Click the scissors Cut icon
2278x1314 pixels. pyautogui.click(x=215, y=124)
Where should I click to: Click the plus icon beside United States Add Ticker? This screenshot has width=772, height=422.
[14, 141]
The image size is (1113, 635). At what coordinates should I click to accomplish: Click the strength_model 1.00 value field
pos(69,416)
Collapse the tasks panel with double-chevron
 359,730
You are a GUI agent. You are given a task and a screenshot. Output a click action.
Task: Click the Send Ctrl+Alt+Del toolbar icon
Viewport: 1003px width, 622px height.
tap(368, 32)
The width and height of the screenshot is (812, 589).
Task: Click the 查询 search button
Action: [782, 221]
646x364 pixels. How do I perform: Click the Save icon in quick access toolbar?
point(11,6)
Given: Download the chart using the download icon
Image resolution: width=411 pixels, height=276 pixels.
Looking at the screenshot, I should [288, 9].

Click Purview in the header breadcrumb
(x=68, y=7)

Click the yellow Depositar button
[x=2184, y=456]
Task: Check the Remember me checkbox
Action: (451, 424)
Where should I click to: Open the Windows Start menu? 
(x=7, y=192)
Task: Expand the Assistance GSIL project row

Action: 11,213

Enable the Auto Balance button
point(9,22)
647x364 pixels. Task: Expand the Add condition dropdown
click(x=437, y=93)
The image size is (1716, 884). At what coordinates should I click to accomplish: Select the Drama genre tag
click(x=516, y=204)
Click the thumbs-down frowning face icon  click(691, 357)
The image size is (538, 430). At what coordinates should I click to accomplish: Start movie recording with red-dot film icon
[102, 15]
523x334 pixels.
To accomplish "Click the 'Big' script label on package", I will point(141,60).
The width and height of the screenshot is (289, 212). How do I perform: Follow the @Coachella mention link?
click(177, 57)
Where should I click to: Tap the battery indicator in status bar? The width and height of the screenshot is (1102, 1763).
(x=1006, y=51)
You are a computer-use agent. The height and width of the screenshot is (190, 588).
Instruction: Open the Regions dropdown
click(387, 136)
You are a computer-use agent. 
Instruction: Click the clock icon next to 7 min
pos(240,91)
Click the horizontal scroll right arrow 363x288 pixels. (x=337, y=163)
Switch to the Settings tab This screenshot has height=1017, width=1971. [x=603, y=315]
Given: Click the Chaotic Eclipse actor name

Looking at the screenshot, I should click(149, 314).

### EXERCISE TASK
Set down, word for word, the lines from the one containing "The width and height of the screenshot is (289, 212)." through the last line above, including both.

### THE COMPLETED TASK
The width and height of the screenshot is (289, 212). How do I perform: Follow the @Coachella mention link?
click(177, 57)
Where should I click to: Tap the battery indicator in status bar? The width and height of the screenshot is (1102, 1763).
(x=1006, y=51)
You are a computer-use agent. The height and width of the screenshot is (190, 588).
Instruction: Open the Regions dropdown
click(387, 136)
You are a computer-use agent. 
Instruction: Click the clock icon next to 7 min
pos(240,91)
Click the horizontal scroll right arrow 363x288 pixels. (x=337, y=163)
Switch to the Settings tab This screenshot has height=1017, width=1971. [x=603, y=315]
Given: Click the Chaotic Eclipse actor name

Looking at the screenshot, I should click(149, 314).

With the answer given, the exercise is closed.